SAMLA MAMMAS MANNA
İsveç’teki progressive etkili müzik
yapan grupların atası sayılabilecek bir topluluk. Aslında İsveç ile
sınırlandırmak ne kadar doğru olur orası tartışılır. Çıktıkları zamanı
göz önüne alırsak deneysel bir kimlikle ortaya çıkmaları ve sonradan Henry Cow tarafından oluşturulacak RIO (Rock In Opposition) tarzına dâhil edilmeleri sonucunda topluluk efsane kategorisine geçiş yapmıştır. RIO akımı aslında plak şirketlerine karşı geliştirilmiş bir protesto akımıdır ve bunun amacı ise açıkça plak şirketlerini saf dışı bırakmaktır.
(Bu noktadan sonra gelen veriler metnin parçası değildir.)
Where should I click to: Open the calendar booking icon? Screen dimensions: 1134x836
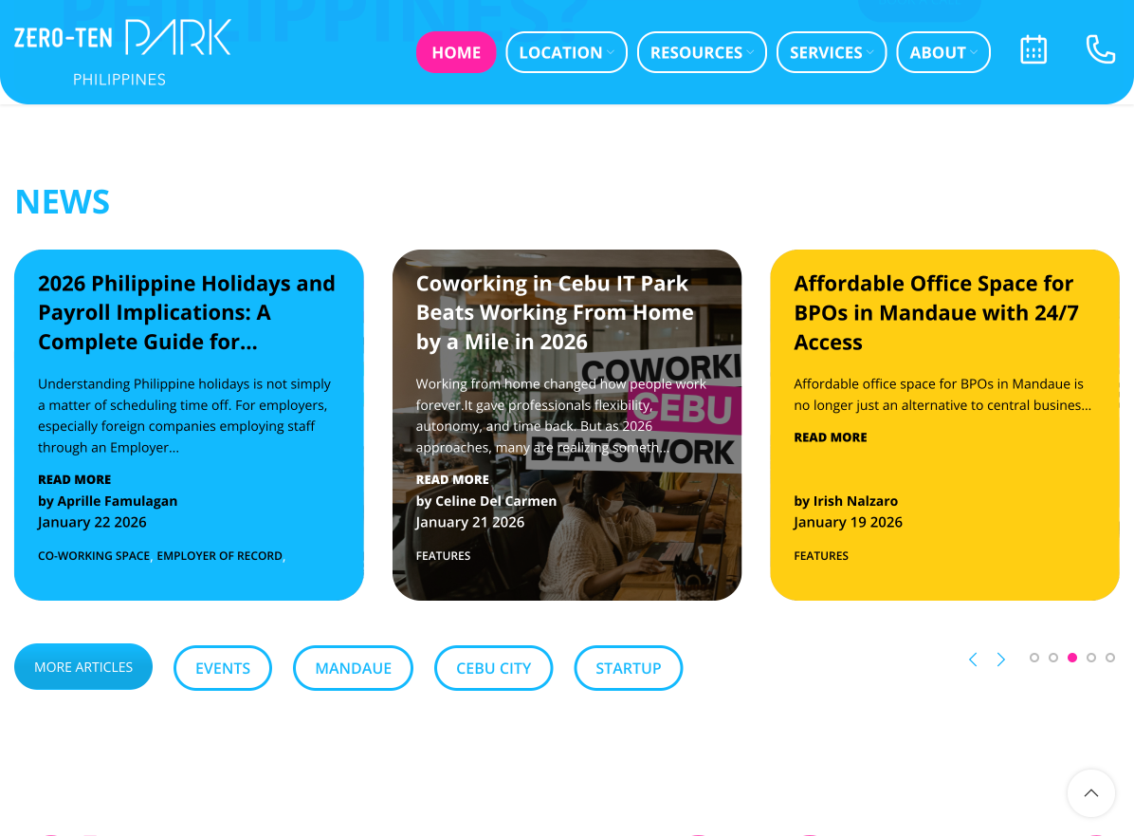(1033, 50)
Bazı kişilerce sanat akımı
olarakta adlandırılır. Bu tarza bağlı gruplar Henry Cow’un sırf bu akım
dâhilinde oluşturduğu festivallere de katılırlar ve o sayede adlarını
duyururlar. Samla Mammas Manna’nın müziğini tek bir kategoride
anlatabilmek mümkün değildir, zaten öyle hüzünlü müzikleri de yoktur,
daima eğlenmek için bir araya gelmiş müzisyenlerin sırf eğlence olsun
diye oluşturdukları bir topluluktur. Caz, fusion, world music
gibi türleri büyük bir ustalıkla sentezlerler. Garip bir vokal
anlayışları vardır. Biz eğlence amacıyla kuruldu dedik ama madalyonun
öteki yüzü vardır ki çaldıkları müzik öyle kolay yapılabilecek bir tarz
değildir. 70’lerin başından başlayıp 80’leri şöyle bir es geçip
2000’lere kadar gelirler. 71 yılındaki “Samla Mammas Manna” ve 74 yılındaki “Klossa Knapitatet” tavsiye edilebilir.
WIGWAM
Finlandiya’nın çıkardığı en büyük, en köklü
topluluklardan birisidir. Caz rock ve senfonik rock sentezi içerisine
dâhil edilebilecek müzikleri sayesinde Finlandiya’da öncü bir grup
olmuştur. Wigwam’ın bu müziğiyle bir İngiliz topluluk olsaydı eminim ki
bundan çok daha fazla tanınabilirdi. Zamanına göre çok akılcı olan
müzikleri, değişik vokal yapıları ve soundlarının güçlü olması da grubun
artı noktalarından. 69 yılı ilk albümü “Hard And Horny”den sonraki albümünde bas gitarda ünlü bir Fin müzisyen olan Pekka Pohjola’yı görüyoruz. 70 yılı “Tombstone Valentine”da
gruba giren Pohjola başarılı bir açılış yapar, müzik bilgisi ve
enstrümana hâkimiyetiyle dikkati çeker. Bunun devamında ise grubun en
iyi albümü “Fairyport” çıkar. Pohjola’nın çaldığı bas yanında violin’de
de çok başarılı olduğunu görürüz bu albümde. Wigwam 2000’lerde de albüm
çıkartan bir topluluk ancak yine de eski kayıtlarının yerini tabi ki
tutmaz.
KAIPA
İsveç’in köklü Senfonik Rock
topluluklarından, ama en iyilerinden, işini en düzgün yapanlardan bir
tanesi. Müzikleri sadece senfonik etkiyle açıklanırsa bu pek yeterli
olmaz çünkü kendileri gerek gitar melodilerinde ve bestelerin genel
yapısında İskandinav folk müziklerini de bir şekilde bestelere adapte
ederler. Hans Lundin (şimdi ise Ritual adlı grupta çalmaktadır) ve Roine Stolt (kendisi The Flower Kings, The Tangent, Transatlantic
gibi gruplarla çalışmıştır.) Kaipa’nın demirbaş müzisyenleri arasında
yer alır. Lundin’in klasik org, mellotron ve harpsikord geçişleriyle
Stolt’un o çok açılımlı derin gitar soloları birleşmiş ve ortaya ilginç
keyifli bir sentez ortaya çıkarmışlardır. 1975 yılı ilk albüm bunun en
bariz örneği olmakla birlikte içerisinde bir Stolt bestesini barındıran “Förlorad i Istanbul”u yapmaları da ayrı bir güzelliktir. İkinci albüm “Inget Nytt Under Solen”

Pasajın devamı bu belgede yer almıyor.